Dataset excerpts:
^^^^^^^^^^^^^^^^

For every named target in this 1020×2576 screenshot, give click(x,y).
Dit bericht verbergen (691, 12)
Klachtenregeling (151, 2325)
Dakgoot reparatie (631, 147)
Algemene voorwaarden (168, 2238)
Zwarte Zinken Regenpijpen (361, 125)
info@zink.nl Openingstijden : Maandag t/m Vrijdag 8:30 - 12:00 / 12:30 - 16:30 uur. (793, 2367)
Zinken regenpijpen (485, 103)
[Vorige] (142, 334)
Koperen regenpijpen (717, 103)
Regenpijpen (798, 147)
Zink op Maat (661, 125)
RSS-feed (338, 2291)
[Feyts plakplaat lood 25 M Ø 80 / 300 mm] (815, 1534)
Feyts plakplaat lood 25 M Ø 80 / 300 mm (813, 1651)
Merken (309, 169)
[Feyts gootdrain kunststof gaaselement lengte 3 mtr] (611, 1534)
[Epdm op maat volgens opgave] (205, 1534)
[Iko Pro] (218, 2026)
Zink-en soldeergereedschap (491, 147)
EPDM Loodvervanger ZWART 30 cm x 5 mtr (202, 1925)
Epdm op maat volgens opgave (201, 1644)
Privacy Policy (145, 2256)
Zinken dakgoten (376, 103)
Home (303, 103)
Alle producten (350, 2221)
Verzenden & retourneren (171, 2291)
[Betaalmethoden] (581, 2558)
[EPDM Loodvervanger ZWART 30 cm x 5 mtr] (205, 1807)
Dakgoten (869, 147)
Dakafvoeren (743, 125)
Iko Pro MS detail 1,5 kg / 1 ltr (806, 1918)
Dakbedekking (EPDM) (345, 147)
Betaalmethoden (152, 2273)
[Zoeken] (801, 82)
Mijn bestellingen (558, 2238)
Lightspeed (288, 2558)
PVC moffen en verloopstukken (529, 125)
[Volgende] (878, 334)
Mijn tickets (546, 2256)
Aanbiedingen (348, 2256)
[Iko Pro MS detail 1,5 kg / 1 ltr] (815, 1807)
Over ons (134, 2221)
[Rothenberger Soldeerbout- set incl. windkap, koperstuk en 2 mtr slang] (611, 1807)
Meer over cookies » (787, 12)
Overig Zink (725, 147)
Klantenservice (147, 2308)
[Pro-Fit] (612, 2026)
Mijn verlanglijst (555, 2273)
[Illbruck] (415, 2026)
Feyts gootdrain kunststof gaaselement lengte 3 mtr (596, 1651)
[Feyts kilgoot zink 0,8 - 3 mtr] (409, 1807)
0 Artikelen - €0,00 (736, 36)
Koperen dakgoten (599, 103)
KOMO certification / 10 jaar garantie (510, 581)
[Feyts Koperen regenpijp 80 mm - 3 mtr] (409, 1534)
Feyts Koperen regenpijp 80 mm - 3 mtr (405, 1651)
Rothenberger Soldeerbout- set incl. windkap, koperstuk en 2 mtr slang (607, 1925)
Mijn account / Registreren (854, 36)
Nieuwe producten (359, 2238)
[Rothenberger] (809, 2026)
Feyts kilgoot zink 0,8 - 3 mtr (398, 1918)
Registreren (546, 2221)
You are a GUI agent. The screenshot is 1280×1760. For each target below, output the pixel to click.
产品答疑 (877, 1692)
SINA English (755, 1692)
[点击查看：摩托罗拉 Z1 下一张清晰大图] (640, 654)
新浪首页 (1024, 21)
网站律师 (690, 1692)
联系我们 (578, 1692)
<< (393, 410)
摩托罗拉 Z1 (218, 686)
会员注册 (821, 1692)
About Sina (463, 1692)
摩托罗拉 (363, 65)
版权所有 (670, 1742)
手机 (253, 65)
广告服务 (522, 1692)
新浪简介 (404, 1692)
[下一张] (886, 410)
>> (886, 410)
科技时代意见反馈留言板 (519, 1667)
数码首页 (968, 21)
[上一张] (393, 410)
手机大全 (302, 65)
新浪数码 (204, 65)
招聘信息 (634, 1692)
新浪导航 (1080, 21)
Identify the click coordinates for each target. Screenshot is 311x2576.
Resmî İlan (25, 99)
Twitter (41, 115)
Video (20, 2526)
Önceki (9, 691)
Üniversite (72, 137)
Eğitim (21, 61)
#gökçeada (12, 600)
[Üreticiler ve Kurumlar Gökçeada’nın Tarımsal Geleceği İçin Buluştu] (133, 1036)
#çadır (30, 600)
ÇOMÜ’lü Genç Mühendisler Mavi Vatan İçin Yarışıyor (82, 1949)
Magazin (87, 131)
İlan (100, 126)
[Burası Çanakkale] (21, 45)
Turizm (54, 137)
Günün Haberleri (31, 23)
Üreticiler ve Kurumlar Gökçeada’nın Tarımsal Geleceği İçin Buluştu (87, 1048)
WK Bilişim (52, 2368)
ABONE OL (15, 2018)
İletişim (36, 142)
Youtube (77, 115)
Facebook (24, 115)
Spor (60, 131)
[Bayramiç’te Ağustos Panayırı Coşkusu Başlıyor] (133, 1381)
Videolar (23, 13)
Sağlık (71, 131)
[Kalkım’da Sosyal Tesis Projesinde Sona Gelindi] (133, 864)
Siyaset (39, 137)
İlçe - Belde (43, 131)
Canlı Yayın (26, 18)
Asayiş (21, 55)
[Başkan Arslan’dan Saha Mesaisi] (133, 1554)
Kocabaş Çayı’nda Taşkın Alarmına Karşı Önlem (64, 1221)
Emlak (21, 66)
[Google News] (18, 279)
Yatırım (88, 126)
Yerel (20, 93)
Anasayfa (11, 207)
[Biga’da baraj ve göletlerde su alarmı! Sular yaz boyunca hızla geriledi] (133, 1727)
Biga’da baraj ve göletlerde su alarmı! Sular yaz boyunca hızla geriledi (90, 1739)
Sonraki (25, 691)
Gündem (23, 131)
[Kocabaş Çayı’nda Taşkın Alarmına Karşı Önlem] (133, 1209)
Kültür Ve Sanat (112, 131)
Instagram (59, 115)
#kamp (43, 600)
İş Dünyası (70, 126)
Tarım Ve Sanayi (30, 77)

^^^^^^^^^^^^^^^^

What lines above contain the word "kunststof"? Return each such line.

[Feyts gootdrain kunststof gaaselement lengte 3 mtr] (611, 1534)
Feyts gootdrain kunststof gaaselement lengte 3 mtr (596, 1651)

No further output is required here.